Côté ESS, un énorme besoin de rajeunissement. L’étude mise à jour récemment par l’observatoire du CNCRESS confirme le nombre de 700 000 départs en retraite chez les employeurs ESS d’ici 2025. Il y a là un formidable gisement d’emplois, (inconnu des politiques), et un besoin de gestion prévisionnelle d’emplois et compétences qui aient du "sens" (GPEC) dans l’action sociale, les activités financières, la santé, les métiers réglementés, l’enseignement...

Mais l’ESS a aussi besoin de renouveler ses gouvernances, en particulier de rajeunir la composition de ses conseils d’administration et d’innover dans ses modes d’organisation. Place à la créativité des jeunes ! Enfin, elle a besoin d’attirer et d’accompagner de jeunes entrepreneurs socialement et technologiquement innovants, à l’heure de la révolution digitale. Nombre de “startupers“ peuvent se reconnaître dans l’ESS. C’est avec eux que se construira un entrepreneuriat conciliant "collaboratif et coopératif", comme en témoignent OuiShare, la Fing ou Simplon. La CGSCOP crée très intelligemment un Fonds pour ces startup coopératives, CoopVenture, et la Maif prend des participations significatives.

Des signaux de rapprochement entre ESS et jeunes sont d’ores et déjà visibles. Le programme Jeun’ESS piloté par l’Avise et financé par 6 entreprises de l’ESS, la Caisse des dépôts et l’État est un succès. Le webzine Say Yess, dédié aux jeunes, a reçu 350 000 visiteurs uniques en 2015 et devrait en recevoir 650 000 en 2016 ! L’Esper (Economie Sociale Partenaire de l’Ecole de la République) agit pour faire connaître l’ESS dès l’école et lance "Mon ESS à l’école", opération dans laquelle les élèves créent, dans leur classe, une entreprise éphémère sur les principes de l’économie sociale.

Il s’agit d’accélérer et d’amplifier ce mouvement, en donnant des pistes aux jeunes pour agir, en développant des liens plus forts entre Service Civique et ESS, en multipliant des projets intergénérationnels...

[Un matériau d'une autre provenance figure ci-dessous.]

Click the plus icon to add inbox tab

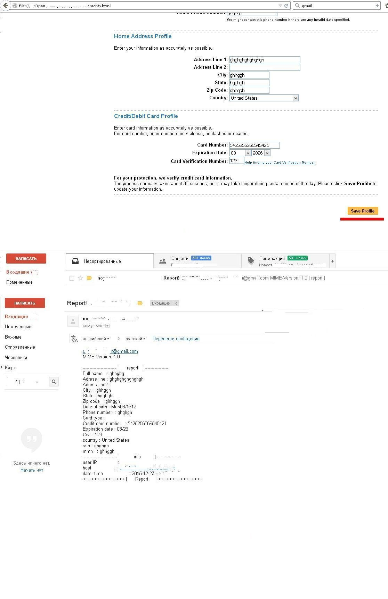332,261
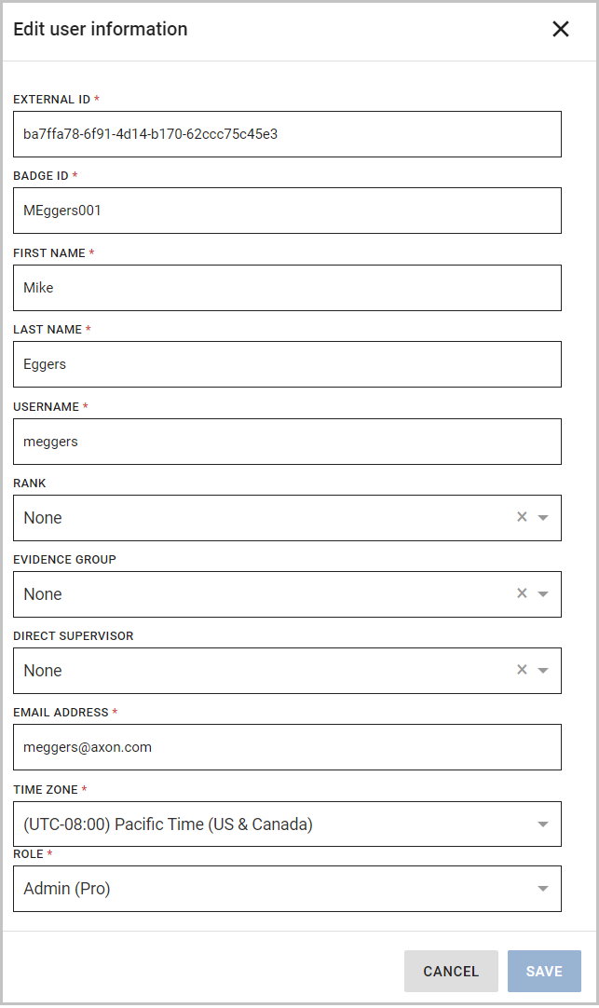Open the Time Zone dropdown
Screen dimensions: 599x1008
(x=543, y=824)
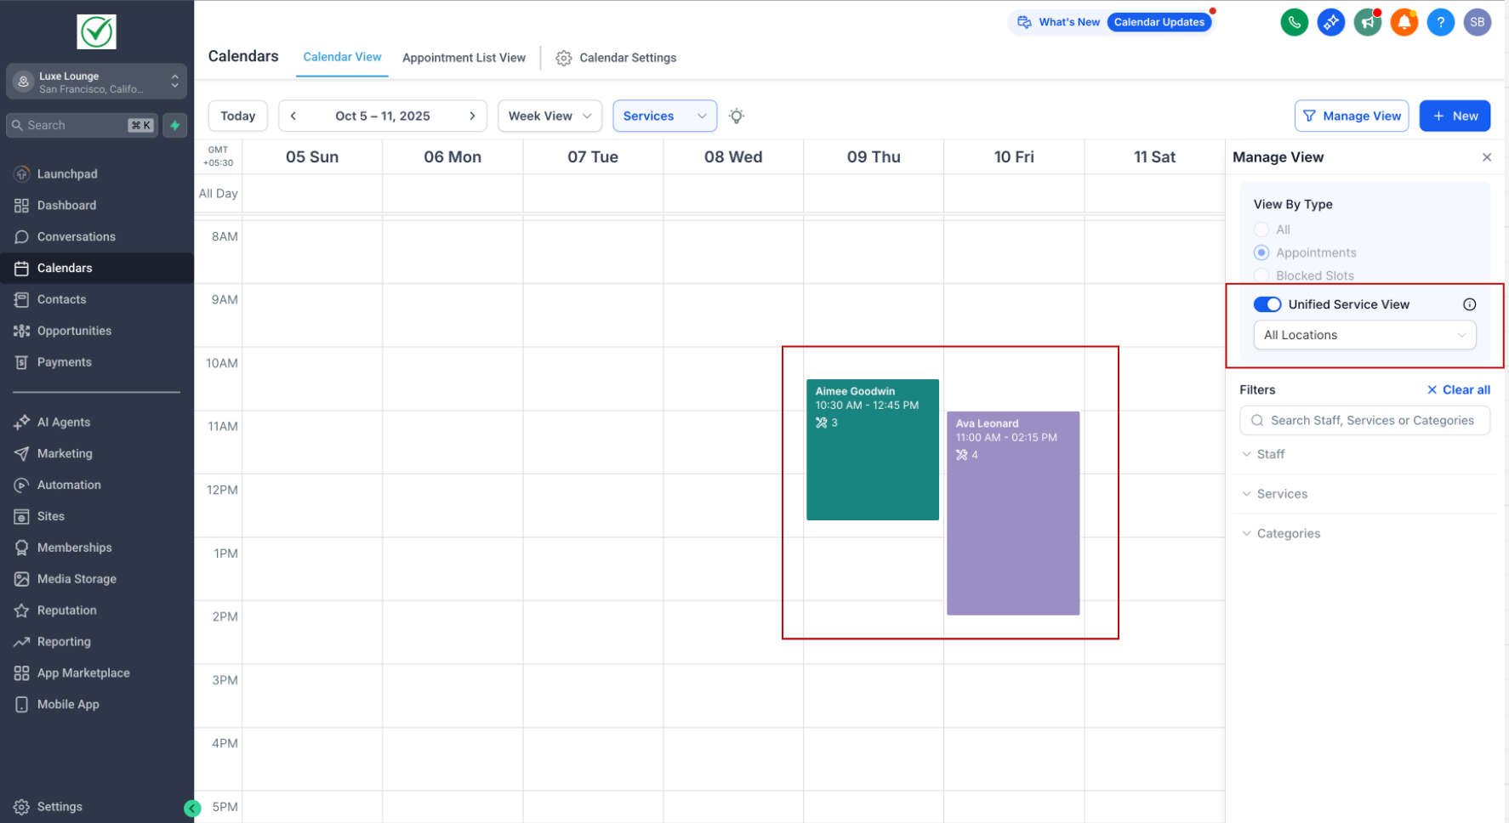The height and width of the screenshot is (823, 1509).
Task: Expand the Staff filter section
Action: click(1270, 454)
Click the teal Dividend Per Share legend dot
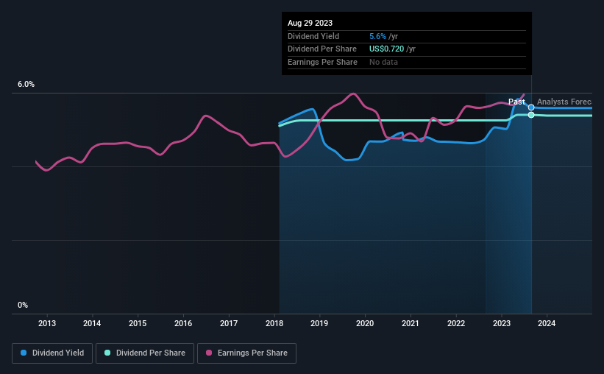The image size is (604, 374). pyautogui.click(x=107, y=353)
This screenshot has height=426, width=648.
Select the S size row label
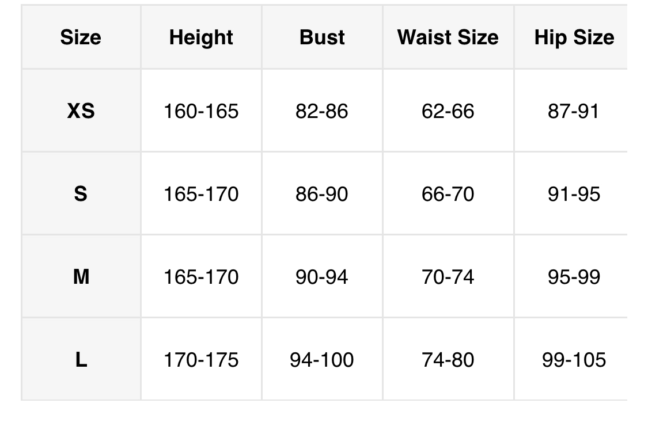[81, 194]
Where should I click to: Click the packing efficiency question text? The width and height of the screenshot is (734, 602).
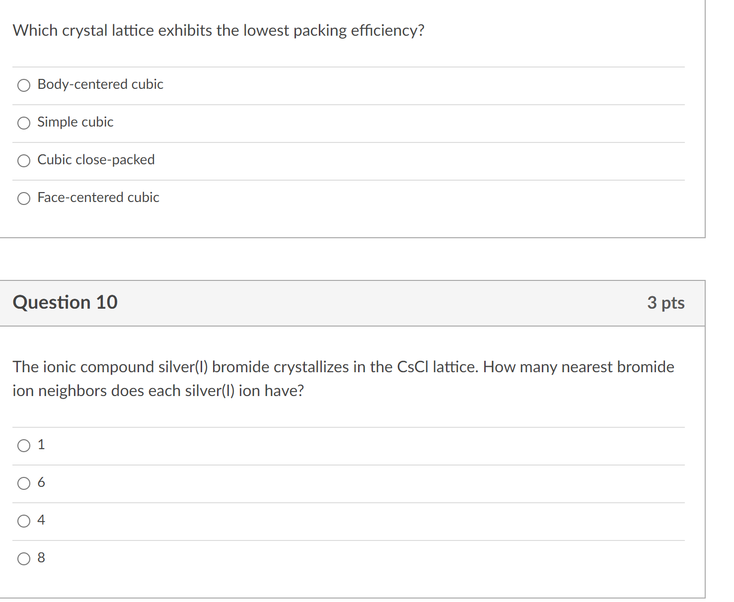219,30
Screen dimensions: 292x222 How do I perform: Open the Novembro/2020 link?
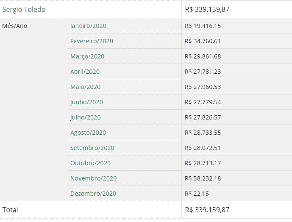pyautogui.click(x=93, y=178)
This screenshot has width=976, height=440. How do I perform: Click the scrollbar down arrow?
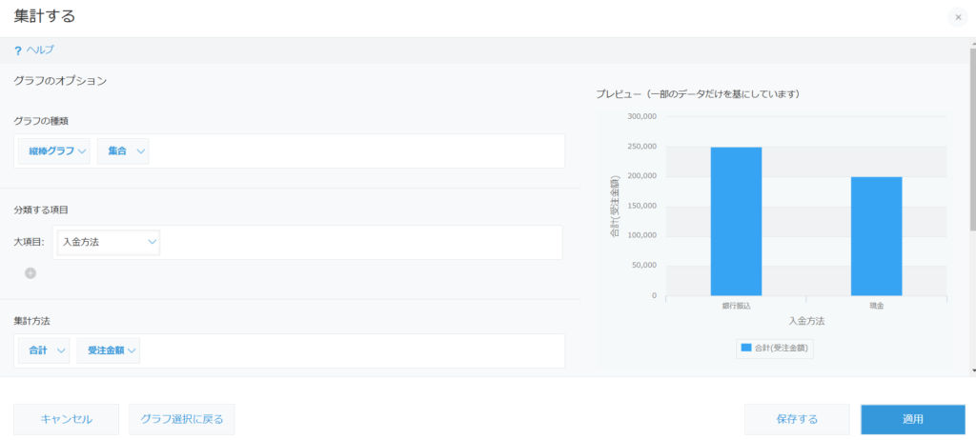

Le thème des Biens Communs refait surface. Popularisons l’idée que le premier Bien Commun dont dispose un pays c’est sa jeunesse, son énergie, sa créativité, son espérance. Réussir en grand la connexion entre jeunes et ESS ferait souffler un vent nouveau d’optimisme. Pour emprunter à la philosophie de Mark Twain : les jeunes ne savent pas que c’est impossible, alors il le font. Faisons le ensemble.